Bodily fluid crime against peace officers clarified

This law clarifies that assault of a peace officer now includes transferring bodily fluids onto them — usually by spitting or throwing feces.

Previous wordings in the statute required an officer to be physically assaulted in order for the transfer of bodily fluids to be considered a felony. The new law also applies penalties even when peace officers are not performing an arrest or other official duties.

Control of digital lives after death

The Facebook logo
A new law allows state residents to specify who gets control of their digital assets after death -- or ensure no one can touch them.
TED ALJIBE | AFP | Getty Images 2012

Call it the will of the 21st century: Bequeath the house, the car, the bank account and then the Twitter and Facebook accounts.

The new law allows Minnesota residents to specify who gets control of their digital assets after death — or ensure no one can touch them.

It was prompted by the death of 19-year-old Jacob Anderson in 2013. His parents, Kristi and Bill Anderson of Orono, were unable to access their son's iPhone that they hoped could answer some of the mysteries of why he was found dead along the Mississippi River.

Vehicle dealers not punishable when customers export abroad

Luxury cars such as Mercedes-Benz, Land Rover, BMW and Porsche are becoming popular around the world, but they can be two to four times more expensive to buy in countries other than the United States. As a result, some so-called "straw buyers" purchase vehicles in the U.S. and sell them overseas for profit. The action is technically legal, but auto manufacturers lose money.

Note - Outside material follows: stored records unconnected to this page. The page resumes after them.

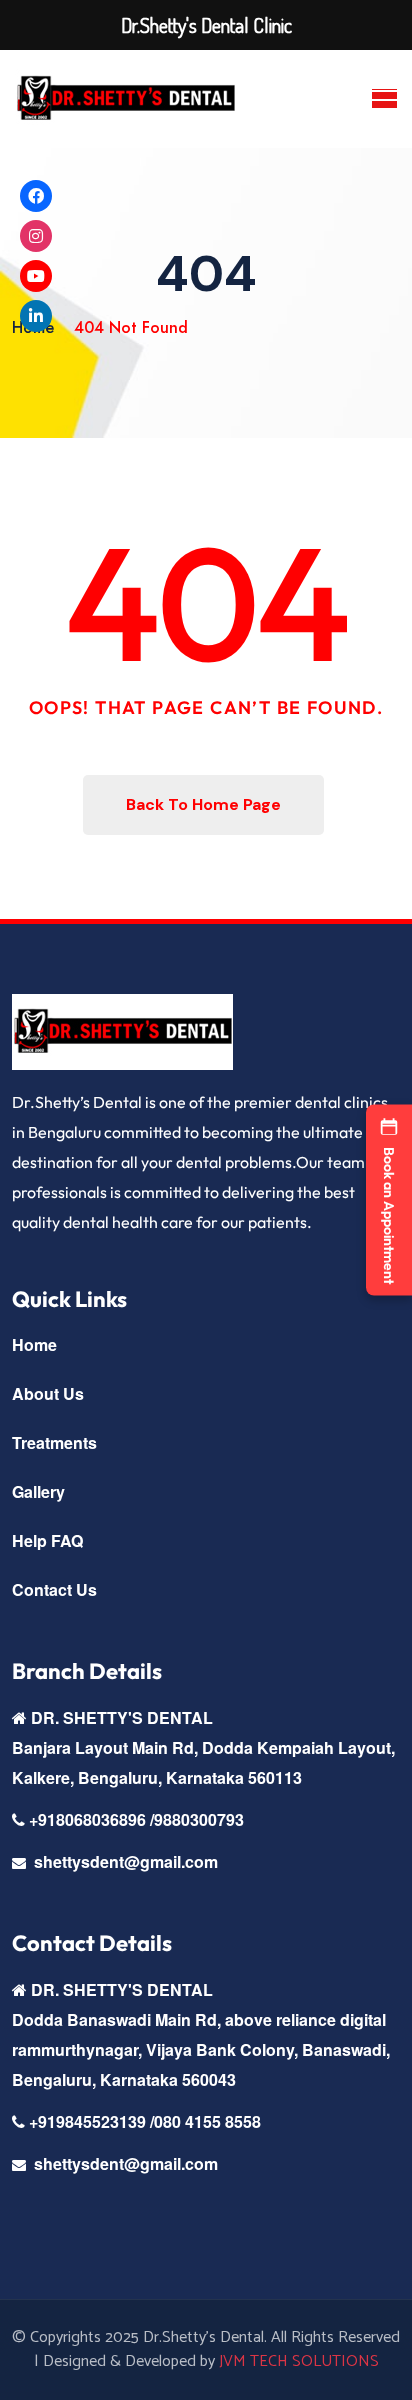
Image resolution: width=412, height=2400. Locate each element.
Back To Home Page (203, 804)
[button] (389, 1200)
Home (34, 1344)
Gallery (38, 1491)
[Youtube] (36, 276)
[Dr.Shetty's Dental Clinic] (125, 99)
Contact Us (54, 1589)
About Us (48, 1393)
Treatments (54, 1442)
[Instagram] (36, 236)
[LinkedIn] (36, 316)
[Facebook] (36, 196)
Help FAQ (47, 1540)
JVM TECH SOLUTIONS (299, 2361)
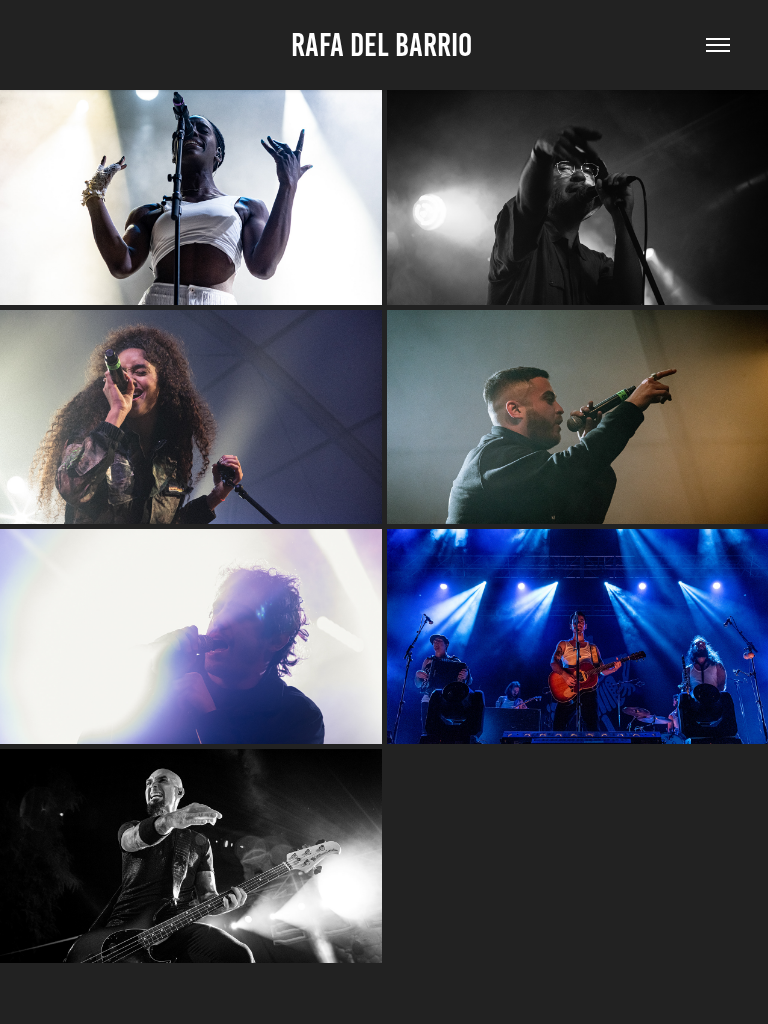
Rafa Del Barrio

A new law prohibits vehicle manufactures from taking adverse action against Minnesota car dealers if their customers participate in buying vehicles for export. It will be presumed that local dealers did not know their customer would resell the vehicle abroad at the time of the original sale, unless evidence shows otherwise.

Minimum wage rises

Minnesota's minimum hourly wage is increasing to $9.50, the final increase in a trio of hikes the Legislature passed in 2014. Starting in 2018, the wage will increase annually based upon inflation.

Help with pharmaceuticals

Patients who face long drives to pick up medication are about to get some help. Starting in August, pharmacists can send patients home with a 90-day supply of medicine so long as they've already used up a month's worth of medication. The expansion doesn't apply to controlled substances, so patients on the state's medical marijuana program are out of luck.

5-day wait for marriage license ends

Because "I declare you man and wife five days from now" just didn't have the same ring to it, the new law erases the waiting period after applying for a marriage license.

That leaves Wisconsin as the sole remaining state with a lengthy wait. Minnesota joins most states in issuing marriages licenses immediately.